Background: Emerging evidence shows that altered cortical brain maps play a key role in the initiation and maintenance of a human pain experience and therapeutic treatments may positively influence these maps and reduce pain and disability. Objective: To determine if dry needling for spinal pain can positively alter body pain diagrams and if those changes correlate to a reduction in self-reported pain ratings. Design: Case series with pre- and immediate post-intervention measurements. Methods: A convenience sample of adult patients attending physical therapy with back or neck pain meeting inclusion criteria for dry needling was recruited for the study. Prior to dry needling, patients completed a demographics questionnaire, filled in a body pain diagram (color where you hurt) and a self-reported pain rating (numeric pain rating scale). Patients then received a standard dry needling session for the affected area and immediately following dry needling completed a body pain diagram, self-reported pain rating and satisfaction with the treatment using the global rating of change scale. Results: Forty-three patients (76.74% female) participated in the study with 19 patients presenting with low back pain and 24 with neck pain. Following dry needling, mean pain rating for the whole cohort was reduced (p<0.001), with larger effect for low back pain (p < 0.001) than neck pain (p = 0.031). Overall, the whole patient sample’s body pain diagram decreased in size by 50.16% following DN (95%CI = 10.8, 22.6; t(42)=5.67, p < 0.001). When broken down between neck and low back pain, low back maps shrunk by 61.84% (95%CI= 16.1 - 38.6), t(18)=5.1, p < 0.001), whereas neck maps decreased by 33% (95%CI= 4.3 - 12.2, t(23)=4.4, p < .001). Positive correlations were found between the size of the body pain drawings and pain intensity (rs = 0.461 (p = 0.002) as well as reduction of pain after dry needling and reduction in body map drawings (rs = 0.305 (p = 0.047). Conclusion: Dry needling can reduce body map drawings, which correlates to the intensity of pain. A potential underlying mechanism of dry needling may be its effect on neuroplasticity. Additional research is needed to further explore these emerging results.

Introduction

In the mid-1990’s evidence-based practice was introduced to healthcare, including rehabilitation [1]. With the introduction of evidence-based practice clinical decision- making was shifted towards treatments backed by evidence, especially higher levels of evidence including meta-analyses, systematic reviews and high-quality randomized clinical trials. Now, armed with research, clinicians could drive treatment choices based on evidence, versus traditional approaches typically rooted in expert opinion [2].

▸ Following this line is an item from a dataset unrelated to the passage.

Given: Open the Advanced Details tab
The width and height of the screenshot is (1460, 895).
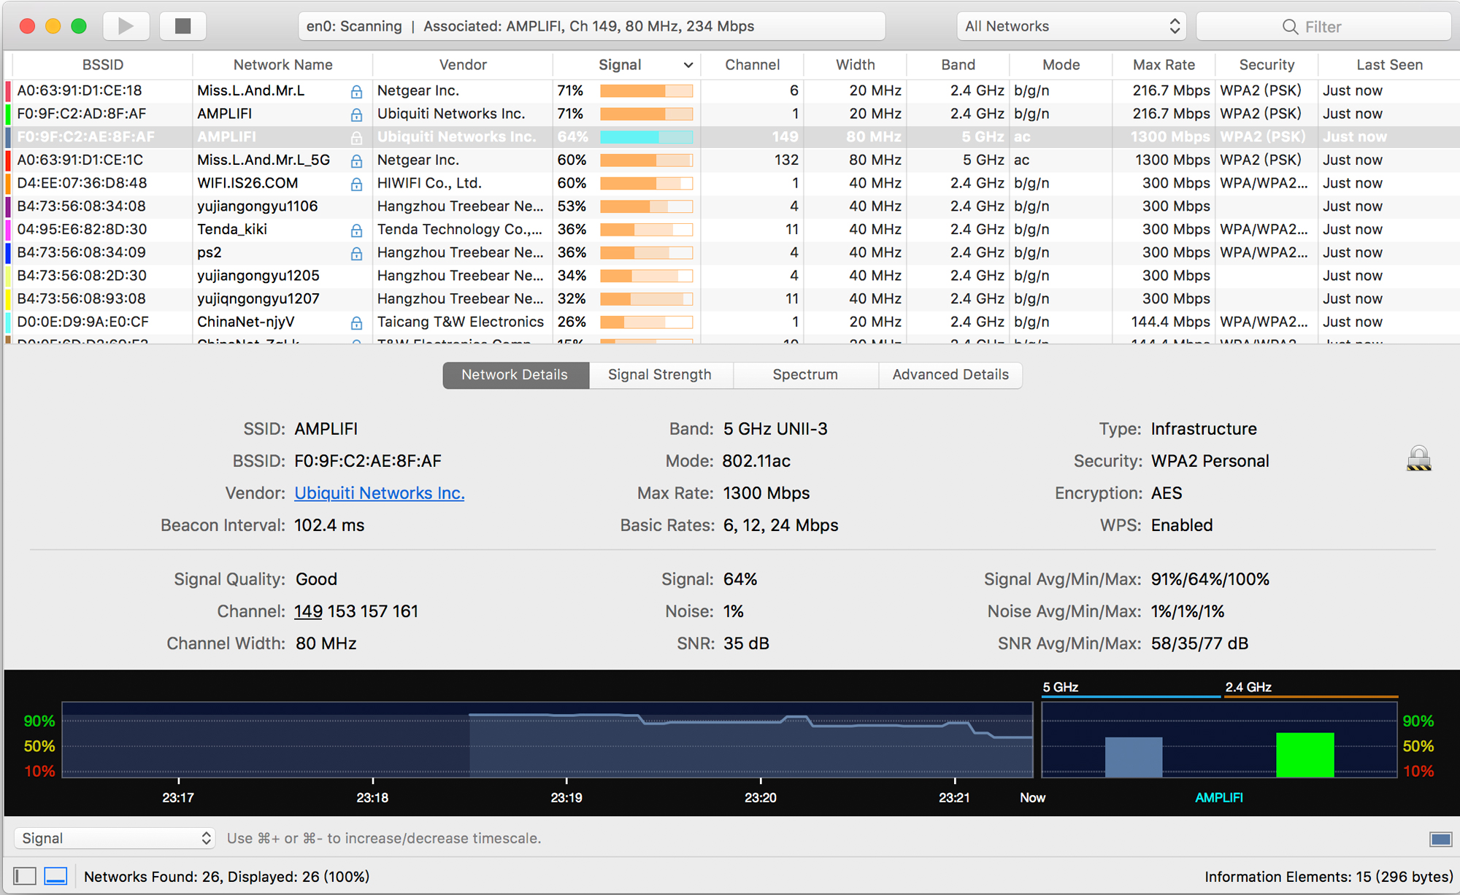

Evidence-based medicine and the resultant increase in research is not just confined to clinical research but has found its way into basic science research. For example, some evidence supports the use of manual therapy, especially high-velocity thrust techniques in a sub-group of patients with low back pain, especially in the acute phase [3, 4, 5]. With the growing evidence for manual therapy for spinal pain, a newfound interest in the mechanisms behind manual therapy emerged. Old, mechanical explanations for the proposed mechanisms soon gave way to new theories, based on the increase in basic science research [6]. Bialosky and colleagues in 2008 published a seminal paper proposing mechanisms of manual therapy including more than just mechanical mechanisms, now including pain-related brain circuitry, pain modulatory circuitry, changes in the central and peripheral nervous system and mechanical influences [7]. In 2018, Bialosky and colleagues updated this model, adding characteristics of the patient and provider [8]. With increased basic science research, a more biopsychosocial viewpoint of manual therapy emerged, which not only allows for a better potential understanding of the underlying mechanisms of manual therapy, but also the potential to enhance clinical trials. For example, it is well established that the physical body of a person is represented in the brain by a network of neurons, often referred to as a representation of that particular body part in the brain [9, 10, 11]. These neuronal representations of body parts are dynamically maintained [12, 13, 14] and changes in shape and size of body maps seem to correlate to increased pain and disability [11, 15]. Emerging research is beginning to strengthen the notion that manual therapy may be a form of sensory discrimination and integration, positively influencing these altered cortical maps and easing pain [16, 17, 18, 19]. Not only has it been shown that patients can understand this neuroplasticity view of manual therapy, but it yields superior results to mechanical explanations for manual therapy [16].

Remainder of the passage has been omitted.